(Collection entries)
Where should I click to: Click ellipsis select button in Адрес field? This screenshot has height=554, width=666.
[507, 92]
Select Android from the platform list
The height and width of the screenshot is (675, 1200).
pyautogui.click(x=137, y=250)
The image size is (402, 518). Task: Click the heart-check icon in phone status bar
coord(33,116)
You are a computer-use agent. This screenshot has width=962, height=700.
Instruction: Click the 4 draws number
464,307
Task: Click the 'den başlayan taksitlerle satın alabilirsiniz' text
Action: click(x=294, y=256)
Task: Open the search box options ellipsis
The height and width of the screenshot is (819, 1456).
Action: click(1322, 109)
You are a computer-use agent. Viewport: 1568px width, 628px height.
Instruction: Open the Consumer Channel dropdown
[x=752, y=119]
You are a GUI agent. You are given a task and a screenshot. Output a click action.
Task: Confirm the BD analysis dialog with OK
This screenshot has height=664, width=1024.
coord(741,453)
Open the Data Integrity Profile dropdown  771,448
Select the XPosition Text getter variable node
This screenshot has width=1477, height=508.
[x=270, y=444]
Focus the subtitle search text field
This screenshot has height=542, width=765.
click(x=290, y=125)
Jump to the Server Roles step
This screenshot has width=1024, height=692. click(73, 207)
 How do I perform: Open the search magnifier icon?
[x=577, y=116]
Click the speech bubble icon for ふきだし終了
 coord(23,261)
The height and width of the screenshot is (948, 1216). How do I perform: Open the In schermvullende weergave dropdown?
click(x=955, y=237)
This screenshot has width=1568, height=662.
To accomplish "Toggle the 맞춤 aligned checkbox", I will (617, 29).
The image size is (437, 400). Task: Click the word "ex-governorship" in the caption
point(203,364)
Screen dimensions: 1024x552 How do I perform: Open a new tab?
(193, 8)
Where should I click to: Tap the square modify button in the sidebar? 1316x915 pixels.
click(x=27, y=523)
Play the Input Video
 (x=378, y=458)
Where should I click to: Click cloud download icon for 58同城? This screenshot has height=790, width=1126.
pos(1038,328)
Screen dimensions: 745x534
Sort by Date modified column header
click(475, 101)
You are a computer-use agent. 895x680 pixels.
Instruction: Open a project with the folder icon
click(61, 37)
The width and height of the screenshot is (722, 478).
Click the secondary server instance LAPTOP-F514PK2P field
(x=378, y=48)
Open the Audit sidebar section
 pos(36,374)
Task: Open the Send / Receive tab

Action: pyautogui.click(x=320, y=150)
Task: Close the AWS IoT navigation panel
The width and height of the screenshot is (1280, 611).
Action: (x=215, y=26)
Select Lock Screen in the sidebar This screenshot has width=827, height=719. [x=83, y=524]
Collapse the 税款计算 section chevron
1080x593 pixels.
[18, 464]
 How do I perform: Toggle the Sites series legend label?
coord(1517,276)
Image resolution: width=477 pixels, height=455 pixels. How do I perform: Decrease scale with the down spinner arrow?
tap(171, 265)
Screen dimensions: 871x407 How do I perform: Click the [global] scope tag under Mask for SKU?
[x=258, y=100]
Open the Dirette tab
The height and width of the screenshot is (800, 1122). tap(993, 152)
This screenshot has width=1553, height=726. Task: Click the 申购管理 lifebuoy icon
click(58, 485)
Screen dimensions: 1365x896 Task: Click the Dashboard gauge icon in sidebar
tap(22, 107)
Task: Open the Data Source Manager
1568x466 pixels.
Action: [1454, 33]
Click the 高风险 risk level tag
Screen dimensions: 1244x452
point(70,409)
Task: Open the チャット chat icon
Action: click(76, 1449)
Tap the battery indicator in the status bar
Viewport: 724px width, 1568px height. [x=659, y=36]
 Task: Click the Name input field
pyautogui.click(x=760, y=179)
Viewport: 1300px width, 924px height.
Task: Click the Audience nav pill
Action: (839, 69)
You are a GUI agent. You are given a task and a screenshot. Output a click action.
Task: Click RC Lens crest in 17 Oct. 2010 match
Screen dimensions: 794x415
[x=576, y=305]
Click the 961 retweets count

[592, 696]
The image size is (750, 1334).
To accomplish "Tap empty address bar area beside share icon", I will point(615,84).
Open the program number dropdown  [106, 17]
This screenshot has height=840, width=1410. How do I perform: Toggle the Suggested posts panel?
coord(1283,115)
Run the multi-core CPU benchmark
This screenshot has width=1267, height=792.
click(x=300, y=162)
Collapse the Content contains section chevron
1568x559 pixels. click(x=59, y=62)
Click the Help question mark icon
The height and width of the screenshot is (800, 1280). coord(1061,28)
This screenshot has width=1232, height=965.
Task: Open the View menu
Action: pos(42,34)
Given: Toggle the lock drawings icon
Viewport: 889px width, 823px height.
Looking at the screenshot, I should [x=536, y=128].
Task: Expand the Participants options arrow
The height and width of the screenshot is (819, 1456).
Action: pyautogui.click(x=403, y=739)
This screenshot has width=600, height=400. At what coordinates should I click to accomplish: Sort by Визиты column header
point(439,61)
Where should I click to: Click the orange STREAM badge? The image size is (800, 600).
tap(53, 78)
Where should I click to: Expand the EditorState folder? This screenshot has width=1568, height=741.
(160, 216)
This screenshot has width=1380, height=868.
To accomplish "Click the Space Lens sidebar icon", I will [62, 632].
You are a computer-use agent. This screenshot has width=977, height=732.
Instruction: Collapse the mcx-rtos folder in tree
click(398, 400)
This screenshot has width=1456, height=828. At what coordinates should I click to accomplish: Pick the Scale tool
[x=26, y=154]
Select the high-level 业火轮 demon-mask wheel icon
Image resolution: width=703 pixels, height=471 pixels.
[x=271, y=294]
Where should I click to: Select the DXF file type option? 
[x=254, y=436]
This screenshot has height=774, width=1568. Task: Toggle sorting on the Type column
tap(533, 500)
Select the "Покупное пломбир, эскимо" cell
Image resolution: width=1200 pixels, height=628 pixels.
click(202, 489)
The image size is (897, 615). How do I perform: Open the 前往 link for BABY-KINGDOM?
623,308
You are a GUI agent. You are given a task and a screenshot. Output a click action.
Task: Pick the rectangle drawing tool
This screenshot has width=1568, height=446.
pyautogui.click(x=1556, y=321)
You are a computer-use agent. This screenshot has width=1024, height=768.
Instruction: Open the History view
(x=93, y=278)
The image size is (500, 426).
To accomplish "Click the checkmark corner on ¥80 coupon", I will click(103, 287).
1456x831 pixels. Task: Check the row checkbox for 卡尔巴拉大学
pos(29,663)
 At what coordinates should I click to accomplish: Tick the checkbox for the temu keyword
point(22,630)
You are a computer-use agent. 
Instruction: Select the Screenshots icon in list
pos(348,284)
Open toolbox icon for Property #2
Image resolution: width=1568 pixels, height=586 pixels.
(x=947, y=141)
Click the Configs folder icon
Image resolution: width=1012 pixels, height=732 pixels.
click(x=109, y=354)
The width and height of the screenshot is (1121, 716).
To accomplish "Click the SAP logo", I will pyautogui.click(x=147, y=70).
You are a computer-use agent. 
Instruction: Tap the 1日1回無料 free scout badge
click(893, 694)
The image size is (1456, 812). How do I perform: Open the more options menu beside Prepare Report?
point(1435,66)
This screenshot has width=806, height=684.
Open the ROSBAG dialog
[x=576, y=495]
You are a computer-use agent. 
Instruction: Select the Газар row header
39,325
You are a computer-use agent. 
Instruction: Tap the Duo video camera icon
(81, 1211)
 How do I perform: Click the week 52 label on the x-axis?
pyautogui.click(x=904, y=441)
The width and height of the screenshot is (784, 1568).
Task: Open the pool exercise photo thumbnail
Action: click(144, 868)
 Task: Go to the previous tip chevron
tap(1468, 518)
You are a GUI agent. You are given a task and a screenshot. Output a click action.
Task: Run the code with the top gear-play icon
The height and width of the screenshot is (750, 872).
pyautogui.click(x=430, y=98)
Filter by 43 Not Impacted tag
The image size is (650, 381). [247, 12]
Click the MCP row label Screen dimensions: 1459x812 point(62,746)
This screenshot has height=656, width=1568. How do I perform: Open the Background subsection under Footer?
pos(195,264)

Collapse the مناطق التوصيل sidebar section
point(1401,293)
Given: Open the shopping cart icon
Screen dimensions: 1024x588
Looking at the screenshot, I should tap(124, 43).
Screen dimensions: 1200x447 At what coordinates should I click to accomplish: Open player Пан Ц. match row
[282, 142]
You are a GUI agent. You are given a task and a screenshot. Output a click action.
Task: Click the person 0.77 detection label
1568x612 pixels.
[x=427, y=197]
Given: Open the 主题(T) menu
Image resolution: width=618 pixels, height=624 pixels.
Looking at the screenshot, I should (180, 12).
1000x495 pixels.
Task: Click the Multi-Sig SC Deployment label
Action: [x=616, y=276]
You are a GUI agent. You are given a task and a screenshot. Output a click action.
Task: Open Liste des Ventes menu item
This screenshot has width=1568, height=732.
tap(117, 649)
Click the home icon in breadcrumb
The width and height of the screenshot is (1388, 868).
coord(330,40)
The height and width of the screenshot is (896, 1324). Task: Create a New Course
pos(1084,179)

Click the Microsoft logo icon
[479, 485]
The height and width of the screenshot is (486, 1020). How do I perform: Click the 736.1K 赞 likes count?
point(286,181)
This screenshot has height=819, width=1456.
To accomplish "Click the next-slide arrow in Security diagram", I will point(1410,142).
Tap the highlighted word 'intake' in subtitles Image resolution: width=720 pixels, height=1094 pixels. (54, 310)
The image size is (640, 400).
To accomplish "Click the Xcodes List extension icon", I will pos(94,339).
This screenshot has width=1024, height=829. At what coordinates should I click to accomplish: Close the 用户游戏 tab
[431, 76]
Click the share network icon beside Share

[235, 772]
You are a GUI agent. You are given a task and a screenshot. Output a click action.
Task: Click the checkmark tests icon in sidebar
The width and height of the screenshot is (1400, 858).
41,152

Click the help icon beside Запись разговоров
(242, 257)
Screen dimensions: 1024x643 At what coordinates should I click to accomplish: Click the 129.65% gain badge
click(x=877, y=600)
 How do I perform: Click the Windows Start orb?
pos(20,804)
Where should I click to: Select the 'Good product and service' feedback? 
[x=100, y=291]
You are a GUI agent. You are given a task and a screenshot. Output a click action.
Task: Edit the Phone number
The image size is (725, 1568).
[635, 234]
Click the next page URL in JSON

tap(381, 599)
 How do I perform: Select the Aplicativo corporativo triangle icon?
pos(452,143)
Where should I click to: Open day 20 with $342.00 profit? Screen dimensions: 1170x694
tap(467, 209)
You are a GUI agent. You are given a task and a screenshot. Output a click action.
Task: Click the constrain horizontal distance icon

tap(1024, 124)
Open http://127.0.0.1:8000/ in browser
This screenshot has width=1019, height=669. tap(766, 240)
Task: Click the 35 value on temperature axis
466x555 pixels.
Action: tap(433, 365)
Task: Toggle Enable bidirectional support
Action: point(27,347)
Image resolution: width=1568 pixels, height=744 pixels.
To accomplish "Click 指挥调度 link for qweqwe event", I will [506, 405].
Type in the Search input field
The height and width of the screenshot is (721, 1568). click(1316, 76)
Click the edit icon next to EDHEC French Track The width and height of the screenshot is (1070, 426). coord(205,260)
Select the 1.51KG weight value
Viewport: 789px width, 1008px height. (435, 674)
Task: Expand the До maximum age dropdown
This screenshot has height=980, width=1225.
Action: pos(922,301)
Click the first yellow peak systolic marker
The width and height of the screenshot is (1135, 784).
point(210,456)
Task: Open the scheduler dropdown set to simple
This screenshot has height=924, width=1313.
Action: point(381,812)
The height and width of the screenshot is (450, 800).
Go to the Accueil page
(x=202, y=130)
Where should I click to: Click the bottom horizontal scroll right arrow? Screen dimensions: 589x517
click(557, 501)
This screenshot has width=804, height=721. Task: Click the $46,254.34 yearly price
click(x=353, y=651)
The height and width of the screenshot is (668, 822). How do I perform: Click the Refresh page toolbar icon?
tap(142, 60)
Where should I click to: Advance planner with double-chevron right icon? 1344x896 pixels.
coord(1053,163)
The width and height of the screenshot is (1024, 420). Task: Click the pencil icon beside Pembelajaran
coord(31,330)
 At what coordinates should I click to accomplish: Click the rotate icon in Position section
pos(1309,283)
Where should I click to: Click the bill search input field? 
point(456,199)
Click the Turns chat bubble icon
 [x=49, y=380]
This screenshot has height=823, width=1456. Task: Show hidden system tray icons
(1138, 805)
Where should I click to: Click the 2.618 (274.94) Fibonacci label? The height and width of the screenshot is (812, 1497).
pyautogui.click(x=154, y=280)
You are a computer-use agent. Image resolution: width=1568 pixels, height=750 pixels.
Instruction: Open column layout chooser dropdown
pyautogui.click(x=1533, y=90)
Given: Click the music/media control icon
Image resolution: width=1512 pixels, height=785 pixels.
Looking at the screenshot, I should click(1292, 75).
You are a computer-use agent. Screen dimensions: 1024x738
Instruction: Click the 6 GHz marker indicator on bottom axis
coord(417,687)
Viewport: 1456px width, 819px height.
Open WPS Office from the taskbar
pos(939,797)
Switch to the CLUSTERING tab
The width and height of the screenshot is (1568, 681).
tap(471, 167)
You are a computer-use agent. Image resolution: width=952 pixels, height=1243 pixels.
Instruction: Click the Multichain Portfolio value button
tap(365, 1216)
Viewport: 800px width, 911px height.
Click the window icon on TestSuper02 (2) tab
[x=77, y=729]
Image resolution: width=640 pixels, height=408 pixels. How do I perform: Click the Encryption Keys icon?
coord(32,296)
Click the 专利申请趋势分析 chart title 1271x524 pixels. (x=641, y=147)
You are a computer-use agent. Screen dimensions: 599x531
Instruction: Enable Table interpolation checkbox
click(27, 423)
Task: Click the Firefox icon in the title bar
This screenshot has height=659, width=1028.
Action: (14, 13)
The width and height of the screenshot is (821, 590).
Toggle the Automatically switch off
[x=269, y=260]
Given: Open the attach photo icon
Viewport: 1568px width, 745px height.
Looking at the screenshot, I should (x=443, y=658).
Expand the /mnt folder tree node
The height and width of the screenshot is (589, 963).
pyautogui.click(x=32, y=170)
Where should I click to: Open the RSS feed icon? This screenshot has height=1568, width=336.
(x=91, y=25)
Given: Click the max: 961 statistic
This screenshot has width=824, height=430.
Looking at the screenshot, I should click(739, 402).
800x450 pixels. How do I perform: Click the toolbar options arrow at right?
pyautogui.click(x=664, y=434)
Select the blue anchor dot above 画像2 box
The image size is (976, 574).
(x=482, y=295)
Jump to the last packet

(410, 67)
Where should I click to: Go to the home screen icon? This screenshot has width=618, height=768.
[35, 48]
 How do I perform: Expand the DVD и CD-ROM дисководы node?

*REQUIREMENTS*
Rewrite the collection entries from the start of the records through the line containing "Action: click(x=294, y=256)", replacing "heart-check" with "heart-rate" and leaving everything else as it is.

*SOLUTION TO THIS PROBLEM*
Where should I click to: Click ellipsis select button in Адрес field? This screenshot has height=554, width=666.
[507, 92]
Select Android from the platform list
The height and width of the screenshot is (675, 1200).
pyautogui.click(x=137, y=250)
The image size is (402, 518). Task: Click the heart-rate icon in phone status bar
coord(33,116)
You are a computer-use agent. This screenshot has width=962, height=700.
Instruction: Click the 4 draws number
464,307
Task: Click the 'den başlayan taksitlerle satın alabilirsiniz' text
Action: click(x=294, y=256)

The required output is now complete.